◆ **Data for review**:

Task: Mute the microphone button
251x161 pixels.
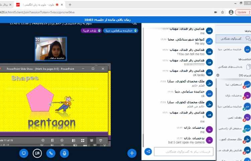Action: 64,153
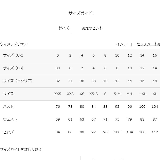Select the S-M size cell
Viewport: 160px width, 160px height.
(x=117, y=94)
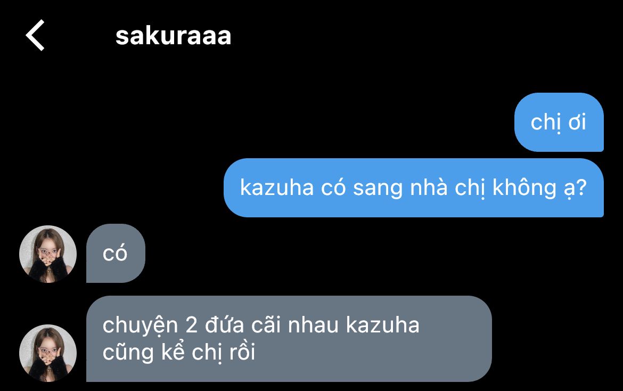Select the 'chị ơi' sent message bubble
The height and width of the screenshot is (391, 623).
point(559,122)
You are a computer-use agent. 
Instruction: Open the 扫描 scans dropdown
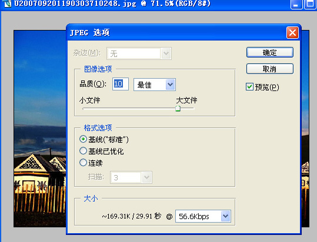(x=131, y=177)
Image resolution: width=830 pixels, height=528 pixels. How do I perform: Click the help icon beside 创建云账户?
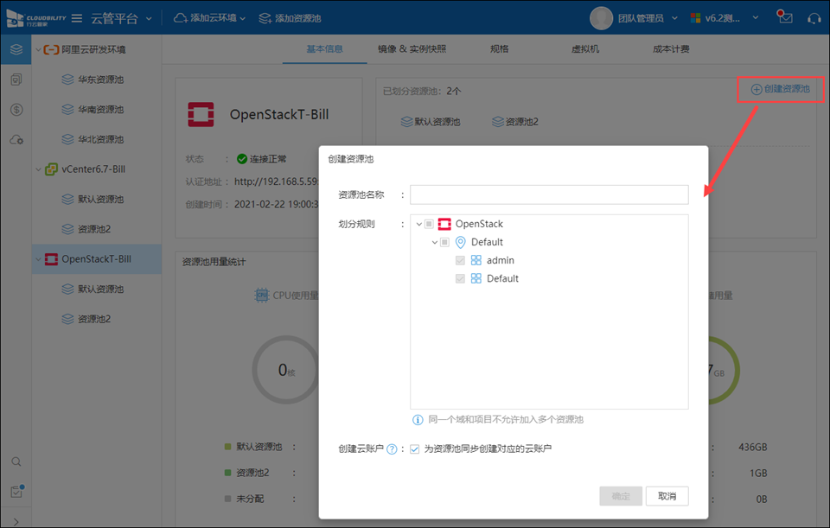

◆ **Task to carry out**: Set down all the lines above exactly as they appear, with no pictures.

◆ **Written solution**:
Task: Mute the microphone button
251x161 pixels.
Action: 64,153
Select the S-M size cell
Viewport: 160px width, 160px height.
(x=117, y=94)
Select the 'chị ơi' sent message bubble
The height and width of the screenshot is (391, 623).
point(559,122)
You are a computer-use agent. 
Instruction: Open the 扫描 scans dropdown
(x=131, y=177)
Image resolution: width=830 pixels, height=528 pixels. How do I perform: Click the help icon beside 创建云账户?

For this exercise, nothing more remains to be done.